- **Records contained in a dataset**

○ ○ ○ ○ ○

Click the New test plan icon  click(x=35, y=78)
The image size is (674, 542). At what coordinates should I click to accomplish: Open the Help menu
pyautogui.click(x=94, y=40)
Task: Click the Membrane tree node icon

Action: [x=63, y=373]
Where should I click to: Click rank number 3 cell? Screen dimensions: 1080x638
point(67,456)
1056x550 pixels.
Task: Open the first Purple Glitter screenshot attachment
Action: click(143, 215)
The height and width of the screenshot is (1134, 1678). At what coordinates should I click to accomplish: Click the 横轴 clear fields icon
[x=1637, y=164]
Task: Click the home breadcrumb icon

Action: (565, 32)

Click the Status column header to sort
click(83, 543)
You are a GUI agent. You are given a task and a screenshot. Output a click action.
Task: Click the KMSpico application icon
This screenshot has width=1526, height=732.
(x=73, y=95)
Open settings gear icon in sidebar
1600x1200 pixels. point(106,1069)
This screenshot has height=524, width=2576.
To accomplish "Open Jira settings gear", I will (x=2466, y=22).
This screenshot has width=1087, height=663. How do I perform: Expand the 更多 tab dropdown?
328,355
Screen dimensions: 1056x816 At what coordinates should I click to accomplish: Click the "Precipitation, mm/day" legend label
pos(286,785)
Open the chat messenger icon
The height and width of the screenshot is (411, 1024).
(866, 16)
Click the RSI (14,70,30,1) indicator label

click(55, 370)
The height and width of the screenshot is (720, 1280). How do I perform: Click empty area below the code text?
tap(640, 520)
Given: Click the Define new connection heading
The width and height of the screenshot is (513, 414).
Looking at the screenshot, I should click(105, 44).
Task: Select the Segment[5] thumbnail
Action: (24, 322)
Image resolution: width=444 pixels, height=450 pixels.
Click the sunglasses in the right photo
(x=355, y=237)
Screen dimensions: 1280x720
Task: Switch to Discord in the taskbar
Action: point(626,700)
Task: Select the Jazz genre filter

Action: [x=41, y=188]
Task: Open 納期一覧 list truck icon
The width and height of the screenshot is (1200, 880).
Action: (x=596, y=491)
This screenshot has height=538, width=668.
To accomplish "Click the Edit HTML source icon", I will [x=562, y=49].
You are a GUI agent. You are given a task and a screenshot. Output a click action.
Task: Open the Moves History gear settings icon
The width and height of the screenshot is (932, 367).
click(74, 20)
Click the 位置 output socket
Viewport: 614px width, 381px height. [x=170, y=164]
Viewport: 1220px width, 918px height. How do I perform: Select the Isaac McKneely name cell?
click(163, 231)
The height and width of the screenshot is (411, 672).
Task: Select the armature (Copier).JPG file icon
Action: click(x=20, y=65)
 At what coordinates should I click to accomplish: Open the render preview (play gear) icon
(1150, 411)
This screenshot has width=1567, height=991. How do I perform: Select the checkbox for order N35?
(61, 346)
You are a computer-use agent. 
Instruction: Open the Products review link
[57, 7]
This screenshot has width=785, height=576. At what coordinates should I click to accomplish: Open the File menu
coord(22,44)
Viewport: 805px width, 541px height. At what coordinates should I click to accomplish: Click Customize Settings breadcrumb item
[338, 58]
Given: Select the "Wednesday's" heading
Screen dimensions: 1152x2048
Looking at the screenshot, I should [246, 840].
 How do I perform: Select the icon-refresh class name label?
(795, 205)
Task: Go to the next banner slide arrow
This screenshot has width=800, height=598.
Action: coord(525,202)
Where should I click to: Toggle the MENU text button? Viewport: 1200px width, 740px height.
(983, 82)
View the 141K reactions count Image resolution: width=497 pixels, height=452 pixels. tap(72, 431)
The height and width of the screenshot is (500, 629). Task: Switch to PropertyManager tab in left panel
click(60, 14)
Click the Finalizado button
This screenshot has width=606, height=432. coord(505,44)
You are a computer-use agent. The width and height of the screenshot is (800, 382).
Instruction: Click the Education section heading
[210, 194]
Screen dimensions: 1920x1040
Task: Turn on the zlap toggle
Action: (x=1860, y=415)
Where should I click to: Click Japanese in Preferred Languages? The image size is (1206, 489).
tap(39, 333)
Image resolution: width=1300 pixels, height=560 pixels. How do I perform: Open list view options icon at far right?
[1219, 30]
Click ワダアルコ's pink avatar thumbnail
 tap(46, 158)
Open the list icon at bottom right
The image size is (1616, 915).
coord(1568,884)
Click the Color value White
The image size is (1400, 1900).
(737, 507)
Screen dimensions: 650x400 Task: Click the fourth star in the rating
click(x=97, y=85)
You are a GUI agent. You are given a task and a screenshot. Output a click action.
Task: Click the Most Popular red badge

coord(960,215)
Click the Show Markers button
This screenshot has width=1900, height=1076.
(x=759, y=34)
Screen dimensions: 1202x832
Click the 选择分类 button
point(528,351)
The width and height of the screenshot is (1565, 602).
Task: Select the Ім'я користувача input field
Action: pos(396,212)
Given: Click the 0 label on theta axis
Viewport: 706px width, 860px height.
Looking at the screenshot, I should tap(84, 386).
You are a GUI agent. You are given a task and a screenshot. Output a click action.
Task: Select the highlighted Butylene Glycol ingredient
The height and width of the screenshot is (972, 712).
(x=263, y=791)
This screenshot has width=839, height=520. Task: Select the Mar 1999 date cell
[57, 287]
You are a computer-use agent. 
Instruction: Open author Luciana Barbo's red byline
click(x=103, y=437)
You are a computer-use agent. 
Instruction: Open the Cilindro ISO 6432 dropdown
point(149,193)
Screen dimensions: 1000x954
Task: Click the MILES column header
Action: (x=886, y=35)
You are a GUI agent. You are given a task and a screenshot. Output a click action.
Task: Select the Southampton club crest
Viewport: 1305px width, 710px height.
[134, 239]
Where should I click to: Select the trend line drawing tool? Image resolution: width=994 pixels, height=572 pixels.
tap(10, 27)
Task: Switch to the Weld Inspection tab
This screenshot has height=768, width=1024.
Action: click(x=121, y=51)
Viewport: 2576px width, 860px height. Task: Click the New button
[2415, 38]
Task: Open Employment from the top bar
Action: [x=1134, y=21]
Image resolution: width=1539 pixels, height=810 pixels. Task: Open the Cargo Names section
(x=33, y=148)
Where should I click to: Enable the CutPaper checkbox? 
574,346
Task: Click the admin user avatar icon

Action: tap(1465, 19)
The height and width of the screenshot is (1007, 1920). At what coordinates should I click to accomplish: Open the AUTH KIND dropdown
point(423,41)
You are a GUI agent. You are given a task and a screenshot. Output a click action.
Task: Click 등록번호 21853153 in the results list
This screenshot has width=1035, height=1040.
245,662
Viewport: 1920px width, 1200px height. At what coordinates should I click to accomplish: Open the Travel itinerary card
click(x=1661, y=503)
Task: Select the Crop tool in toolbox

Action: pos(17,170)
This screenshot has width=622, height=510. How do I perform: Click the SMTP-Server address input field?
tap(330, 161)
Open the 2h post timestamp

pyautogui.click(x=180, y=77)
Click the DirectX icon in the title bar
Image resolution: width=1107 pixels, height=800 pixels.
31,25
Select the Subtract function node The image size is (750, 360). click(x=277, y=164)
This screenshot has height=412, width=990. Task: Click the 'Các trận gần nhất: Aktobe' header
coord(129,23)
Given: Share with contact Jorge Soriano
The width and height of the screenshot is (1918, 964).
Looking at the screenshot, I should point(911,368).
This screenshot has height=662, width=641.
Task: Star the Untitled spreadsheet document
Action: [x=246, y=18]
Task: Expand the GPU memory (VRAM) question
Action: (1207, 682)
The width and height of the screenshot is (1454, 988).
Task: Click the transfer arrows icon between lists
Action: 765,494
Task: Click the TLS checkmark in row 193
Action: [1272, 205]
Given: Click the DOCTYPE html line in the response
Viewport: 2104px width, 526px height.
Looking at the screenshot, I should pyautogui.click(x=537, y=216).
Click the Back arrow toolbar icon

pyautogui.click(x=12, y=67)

○ ○ ○ ○ ○

- **What is expected**
Every line above should be retyped exactly as given.

- **Result of this task**
Click the New test plan icon  click(x=35, y=78)
The image size is (674, 542). At what coordinates should I click to accomplish: Open the Help menu
pyautogui.click(x=94, y=40)
Task: Click the Membrane tree node icon

Action: [x=63, y=373]
Where should I click to: Click rank number 3 cell? Screen dimensions: 1080x638
point(67,456)
1056x550 pixels.
Task: Open the first Purple Glitter screenshot attachment
Action: click(143, 215)
The height and width of the screenshot is (1134, 1678). At what coordinates should I click to accomplish: Click the 横轴 clear fields icon
[x=1637, y=164]
Task: Click the home breadcrumb icon

Action: (565, 32)

Click the Status column header to sort
click(83, 543)
You are a GUI agent. You are given a task and a screenshot. Output a click action.
Task: Click the KMSpico application icon
This screenshot has width=1526, height=732.
(x=73, y=95)
Open settings gear icon in sidebar
1600x1200 pixels. point(106,1069)
This screenshot has height=524, width=2576.
To accomplish "Open Jira settings gear", I will (x=2466, y=22).
This screenshot has width=1087, height=663. How do I perform: Expand the 更多 tab dropdown?
328,355
Screen dimensions: 1056x816 At what coordinates should I click to accomplish: Click the "Precipitation, mm/day" legend label
pos(286,785)
Open the chat messenger icon
The height and width of the screenshot is (411, 1024).
(866, 16)
Click the RSI (14,70,30,1) indicator label

click(55, 370)
The height and width of the screenshot is (720, 1280). How do I perform: Click empty area below the code text?
tap(640, 520)
Given: Click the Define new connection heading
The width and height of the screenshot is (513, 414).
Looking at the screenshot, I should click(105, 44).
Task: Select the Segment[5] thumbnail
Action: (24, 322)
Image resolution: width=444 pixels, height=450 pixels.
Click the sunglasses in the right photo
(x=355, y=237)
Screen dimensions: 1280x720
Task: Switch to Discord in the taskbar
Action: point(626,700)
Task: Select the Jazz genre filter

Action: [x=41, y=188]
Task: Open 納期一覧 list truck icon
The width and height of the screenshot is (1200, 880).
Action: (x=596, y=491)
This screenshot has height=538, width=668.
To accomplish "Click the Edit HTML source icon", I will [x=562, y=49].
You are a GUI agent. You are given a task and a screenshot. Output a click action.
Task: Open the Moves History gear settings icon
The width and height of the screenshot is (932, 367).
click(74, 20)
Click the 位置 output socket
Viewport: 614px width, 381px height. [x=170, y=164]
Viewport: 1220px width, 918px height. How do I perform: Select the Isaac McKneely name cell?
click(163, 231)
The height and width of the screenshot is (411, 672).
Task: Select the armature (Copier).JPG file icon
Action: click(x=20, y=65)
 At what coordinates should I click to accomplish: Open the render preview (play gear) icon
(1150, 411)
This screenshot has width=1567, height=991. How do I perform: Select the checkbox for order N35?
(61, 346)
You are a computer-use agent. 
Instruction: Open the Products review link
[57, 7]
This screenshot has width=785, height=576. At what coordinates should I click to accomplish: Open the File menu
coord(22,44)
Viewport: 805px width, 541px height. At what coordinates should I click to accomplish: Click Customize Settings breadcrumb item
[338, 58]
Given: Select the "Wednesday's" heading
Screen dimensions: 1152x2048
Looking at the screenshot, I should [246, 840].
 How do I perform: Select the icon-refresh class name label?
(795, 205)
Task: Go to the next banner slide arrow
This screenshot has width=800, height=598.
Action: coord(525,202)
Where should I click to: Toggle the MENU text button? Viewport: 1200px width, 740px height.
(983, 82)
View the 141K reactions count Image resolution: width=497 pixels, height=452 pixels. tap(72, 431)
The height and width of the screenshot is (500, 629). Task: Switch to PropertyManager tab in left panel
click(60, 14)
Click the Finalizado button
This screenshot has width=606, height=432. coord(505,44)
You are a computer-use agent. The width and height of the screenshot is (800, 382).
Instruction: Click the Education section heading
[210, 194]
Screen dimensions: 1920x1040
Task: Turn on the zlap toggle
Action: (x=1860, y=415)
Where should I click to: Click Japanese in Preferred Languages? The image size is (1206, 489).
tap(39, 333)
Image resolution: width=1300 pixels, height=560 pixels. How do I perform: Open list view options icon at far right?
[1219, 30]
Click ワダアルコ's pink avatar thumbnail
 tap(46, 158)
Open the list icon at bottom right
The image size is (1616, 915).
coord(1568,884)
Click the Color value White
The image size is (1400, 1900).
(737, 507)
Screen dimensions: 650x400 Task: Click the fourth star in the rating
click(x=97, y=85)
You are a GUI agent. You are given a task and a screenshot. Output a click action.
Task: Click the Most Popular red badge

coord(960,215)
Click the Show Markers button
This screenshot has width=1900, height=1076.
(x=759, y=34)
Screen dimensions: 1202x832
Click the 选择分类 button
point(528,351)
The width and height of the screenshot is (1565, 602).
Task: Select the Ім'я користувача input field
Action: pos(396,212)
Given: Click the 0 label on theta axis
Viewport: 706px width, 860px height.
Looking at the screenshot, I should tap(84, 386).
You are a GUI agent. You are given a task and a screenshot. Output a click action.
Task: Select the highlighted Butylene Glycol ingredient
The height and width of the screenshot is (972, 712).
(x=263, y=791)
This screenshot has width=839, height=520. Task: Select the Mar 1999 date cell
[57, 287]
You are a computer-use agent. 
Instruction: Open author Luciana Barbo's red byline
click(x=103, y=437)
You are a computer-use agent. 
Instruction: Open the Cilindro ISO 6432 dropdown
point(149,193)
Screen dimensions: 1000x954
Task: Click the MILES column header
Action: (x=886, y=35)
You are a GUI agent. You are given a task and a screenshot. Output a click action.
Task: Select the Southampton club crest
Viewport: 1305px width, 710px height.
[134, 239]
Where should I click to: Select the trend line drawing tool? Image resolution: width=994 pixels, height=572 pixels.
tap(10, 27)
Task: Switch to the Weld Inspection tab
This screenshot has height=768, width=1024.
Action: click(x=121, y=51)
Viewport: 2576px width, 860px height. Task: Click the New button
[2415, 38]
Task: Open Employment from the top bar
Action: [x=1134, y=21]
Image resolution: width=1539 pixels, height=810 pixels. Task: Open the Cargo Names section
(x=33, y=148)
Where should I click to: Enable the CutPaper checkbox? 
574,346
Task: Click the admin user avatar icon

Action: tap(1465, 19)
The height and width of the screenshot is (1007, 1920). At what coordinates should I click to accomplish: Open the AUTH KIND dropdown
point(423,41)
You are a GUI agent. You are given a task and a screenshot. Output a click action.
Task: Click 등록번호 21853153 in the results list
This screenshot has width=1035, height=1040.
245,662
Viewport: 1920px width, 1200px height. At what coordinates should I click to accomplish: Open the Travel itinerary card
click(x=1661, y=503)
Task: Select the Crop tool in toolbox

Action: pos(17,170)
This screenshot has width=622, height=510. How do I perform: Click the SMTP-Server address input field?
tap(330, 161)
Open the 2h post timestamp

pyautogui.click(x=180, y=77)
Click the DirectX icon in the title bar
Image resolution: width=1107 pixels, height=800 pixels.
31,25
Select the Subtract function node The image size is (750, 360). click(x=277, y=164)
This screenshot has height=412, width=990. Task: Click the 'Các trận gần nhất: Aktobe' header
coord(129,23)
Given: Share with contact Jorge Soriano
The width and height of the screenshot is (1918, 964).
Looking at the screenshot, I should point(911,368).
This screenshot has height=662, width=641.
Task: Star the Untitled spreadsheet document
Action: [x=246, y=18]
Task: Expand the GPU memory (VRAM) question
Action: (1207, 682)
The width and height of the screenshot is (1454, 988).
Task: Click the transfer arrows icon between lists
Action: 765,494
Task: Click the TLS checkmark in row 193
Action: [1272, 205]
Given: Click the DOCTYPE html line in the response
Viewport: 2104px width, 526px height.
Looking at the screenshot, I should pyautogui.click(x=537, y=216).
Click the Back arrow toolbar icon

pyautogui.click(x=12, y=67)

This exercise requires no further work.